++++ Record set ++++
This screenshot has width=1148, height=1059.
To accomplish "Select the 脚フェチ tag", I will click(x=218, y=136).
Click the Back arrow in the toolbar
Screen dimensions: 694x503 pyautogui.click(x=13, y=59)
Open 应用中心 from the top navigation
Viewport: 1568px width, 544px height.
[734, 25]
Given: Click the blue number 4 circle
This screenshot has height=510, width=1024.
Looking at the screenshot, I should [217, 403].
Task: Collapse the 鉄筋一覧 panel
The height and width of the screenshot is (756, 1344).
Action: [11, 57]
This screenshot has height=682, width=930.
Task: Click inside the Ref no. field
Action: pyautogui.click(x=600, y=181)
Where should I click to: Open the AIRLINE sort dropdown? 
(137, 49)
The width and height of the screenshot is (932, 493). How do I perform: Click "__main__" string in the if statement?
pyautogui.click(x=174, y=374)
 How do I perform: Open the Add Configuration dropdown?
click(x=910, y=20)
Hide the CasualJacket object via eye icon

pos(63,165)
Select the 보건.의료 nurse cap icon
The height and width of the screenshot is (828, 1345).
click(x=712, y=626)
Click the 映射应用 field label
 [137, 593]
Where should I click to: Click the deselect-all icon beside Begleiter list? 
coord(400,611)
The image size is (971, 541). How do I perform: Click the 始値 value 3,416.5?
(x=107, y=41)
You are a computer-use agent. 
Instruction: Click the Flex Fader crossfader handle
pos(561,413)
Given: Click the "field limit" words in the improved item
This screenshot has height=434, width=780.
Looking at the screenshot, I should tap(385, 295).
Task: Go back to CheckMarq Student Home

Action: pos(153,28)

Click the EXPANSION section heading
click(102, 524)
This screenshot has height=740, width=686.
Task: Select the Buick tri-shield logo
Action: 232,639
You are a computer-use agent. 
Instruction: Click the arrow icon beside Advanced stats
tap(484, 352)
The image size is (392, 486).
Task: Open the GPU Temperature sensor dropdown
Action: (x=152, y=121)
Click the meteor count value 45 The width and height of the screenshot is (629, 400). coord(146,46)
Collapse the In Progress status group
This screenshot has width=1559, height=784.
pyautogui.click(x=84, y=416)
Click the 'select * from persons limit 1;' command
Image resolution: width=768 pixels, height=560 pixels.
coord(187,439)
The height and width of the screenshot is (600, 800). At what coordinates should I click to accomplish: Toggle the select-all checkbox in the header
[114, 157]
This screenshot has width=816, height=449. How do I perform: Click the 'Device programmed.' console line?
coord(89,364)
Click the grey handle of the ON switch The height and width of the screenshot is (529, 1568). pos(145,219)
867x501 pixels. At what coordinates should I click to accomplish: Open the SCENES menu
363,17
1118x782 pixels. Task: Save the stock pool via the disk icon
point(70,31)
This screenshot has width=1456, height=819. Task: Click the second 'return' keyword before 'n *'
++++
Your objective:
Go through the records above and set each one down exactly, please.

Answer to the exercise:
This screenshot has width=1148, height=1059.
To accomplish "Select the 脚フェチ tag", I will click(x=218, y=136).
Click the Back arrow in the toolbar
Screen dimensions: 694x503 pyautogui.click(x=13, y=59)
Open 应用中心 from the top navigation
Viewport: 1568px width, 544px height.
[734, 25]
Given: Click the blue number 4 circle
This screenshot has height=510, width=1024.
Looking at the screenshot, I should [217, 403].
Task: Collapse the 鉄筋一覧 panel
The height and width of the screenshot is (756, 1344).
Action: [11, 57]
This screenshot has height=682, width=930.
Task: Click inside the Ref no. field
Action: pyautogui.click(x=600, y=181)
Where should I click to: Open the AIRLINE sort dropdown? 
(137, 49)
The width and height of the screenshot is (932, 493). How do I perform: Click "__main__" string in the if statement?
pyautogui.click(x=174, y=374)
 How do I perform: Open the Add Configuration dropdown?
click(x=910, y=20)
Hide the CasualJacket object via eye icon

pos(63,165)
Select the 보건.의료 nurse cap icon
The height and width of the screenshot is (828, 1345).
click(x=712, y=626)
Click the 映射应用 field label
 [137, 593]
Where should I click to: Click the deselect-all icon beside Begleiter list? 
coord(400,611)
The image size is (971, 541). How do I perform: Click the 始値 value 3,416.5?
(x=107, y=41)
You are a computer-use agent. 
Instruction: Click the Flex Fader crossfader handle
pos(561,413)
Given: Click the "field limit" words in the improved item
This screenshot has height=434, width=780.
Looking at the screenshot, I should tap(385, 295).
Task: Go back to CheckMarq Student Home

Action: pos(153,28)

Click the EXPANSION section heading
click(102, 524)
This screenshot has height=740, width=686.
Task: Select the Buick tri-shield logo
Action: 232,639
You are a computer-use agent. 
Instruction: Click the arrow icon beside Advanced stats
tap(484, 352)
The image size is (392, 486).
Task: Open the GPU Temperature sensor dropdown
Action: (x=152, y=121)
Click the meteor count value 45 The width and height of the screenshot is (629, 400). coord(146,46)
Collapse the In Progress status group
This screenshot has width=1559, height=784.
pyautogui.click(x=84, y=416)
Click the 'select * from persons limit 1;' command
Image resolution: width=768 pixels, height=560 pixels.
coord(187,439)
The height and width of the screenshot is (600, 800). At what coordinates should I click to accomplish: Toggle the select-all checkbox in the header
[114, 157]
This screenshot has width=816, height=449. How do I perform: Click the 'Device programmed.' console line?
coord(89,364)
Click the grey handle of the ON switch The height and width of the screenshot is (529, 1568). pos(145,219)
867x501 pixels. At what coordinates should I click to accomplish: Open the SCENES menu
363,17
1118x782 pixels. Task: Save the stock pool via the disk icon
point(70,31)
This screenshot has width=1456, height=819. Task: Click the second 'return' keyword before 'n *'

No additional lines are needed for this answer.